つまり桐山をフォローしなかった俺の自業自得?である。
「僕の名前は
「…会長、この変態何なんですか。嫌な雰囲気がビンビンしてるんですけど。正直ウザいです。」
「私じゃなくて本人に言えば良いのではないですか?なぜ私に言うのでしょうか。確かにこの人は自意識過剰な人ですし、テンションもいつもおかしいので関わりたくないのは事実です。しかしそれに私を巻き込まないで下さい。」
「会長… おい!響也なんとかしてくれ!」
「ア、俺トイレ行ッテクルカラ。ジャアナ…」
「ちょっ逃げるな〜!」
「君はまだ僕の素晴らしさに気づいていないようだね。今からでも僕が君に僕の素晴らしさについて語ってあげるよ。」
このままではマズイ。
かくなる上は…
「うっ。…俺もトイレ行ってくる!」
「僕の美しさをどうやら直視できなくなってしまったようだね。無理もないよ。だって僕は至高なのだから。僕のこの天才的な頭脳に、ずば抜けた運動能力、神が僕のために与えたとしか思えないこの容姿、特にこのキリっと整った目尻に、潤いあふれる唇、ハーフのように高い鼻に…」
『ふぅ。やっと副会長自分の世界に入ってくれましたね。桐山君が今はいないので、あの人を誰が止めるかずっと気が気でなかったです。』
「そっそうですね。あっあのこれいつまで…持ちますか、ね?」
「少なくともあと五分は持ってくれると思います。そこからが不安ですが…」
『えっえっ何の話~?』
「副会長…が…来て…しまって…その…」
『把握。桐島君?対処お願いね?』
「わかったから、俺を睨まないでくれ~!」
__________________
「ふぅ。逃げられて良かった… それにしても響也?どうして逃げたのかな?」
「優だって逃げただろ?それに副会長はあまり得意じゃないからね。ごめん…」
納得がいかない。せめて連れションでもしてくれたらまだ良かった。
あの意識高い系というより完全なナルシストの副会長らしい人は、トイレしているところとか誰にも見られたくなさそうだし。

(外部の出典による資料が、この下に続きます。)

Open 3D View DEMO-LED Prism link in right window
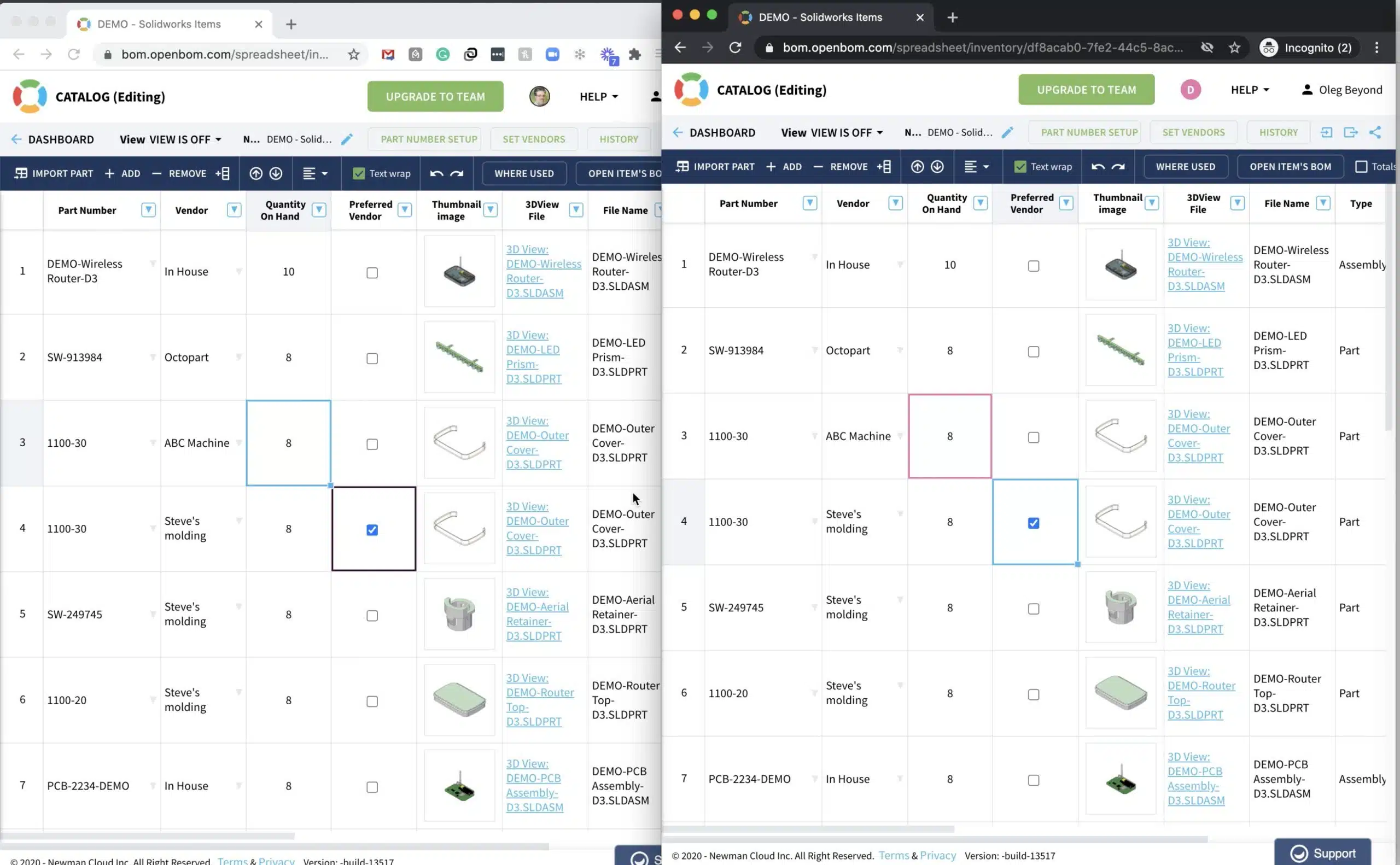This screenshot has height=865, width=1400. [1195, 350]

「それなら俺もトイレに誘えばよかっただろ?言い訳はあるか?」
「…ないね。本当にすまなかったと思ってるよ…」
「オッケー一先ずは許してやる。それにしてもいつまでここに居ればいいんだよ。公衆トイレってあまり長いしたくないんだけど。」
「それなら残念だったね。あの副会長をおとなしくできるのは桐山しかいないから、さ。舞山さんが説教している間は無理だよ。出たほうが地獄だ。それでもいいなら戻ればいいんじゃないか?」
「…桐山マジで許さん。」
「それは俺も少し同感かな。副会長だけは呼ばないでほしかったよ。」
そして5分が経った。
「もうそろそろ出るか。さすがに疑われるからね?」
「そうだな。副会長らしい人が懸念だけど…」
「やあ二人ともスッキリしたかい?それならば僕の美しさを…」
「先輩?そんなこと誰も思ってないから。妄想で物をいうのはやめようか?藤室に女子人気で負けてること忘れた?顔の作りだってこの生徒会では中の下なの知ってるよね?成績だって会長に負けるのはともかく、他に4人も上の奴いるよな?それに運動神経もこの生徒会だったら憧斗先輩は最底辺だよ?憧斗先輩って精神年齢低い?やってることが完全に中二病の少年と変わらないもんね?今日俺の前で同じことをしたなら肯定ととらえるから。わかった?」
いつもだらしなくて、たまにチョロくなるヒロインな桐山がまさかここまで頼りになることを言ってくれるとは思わなかった。
そうか。ここにいる奴は桐山以外は誰も正論からの挑発とかしないタイプだったな。
焦った顔をしているナルシストはいい気味だった。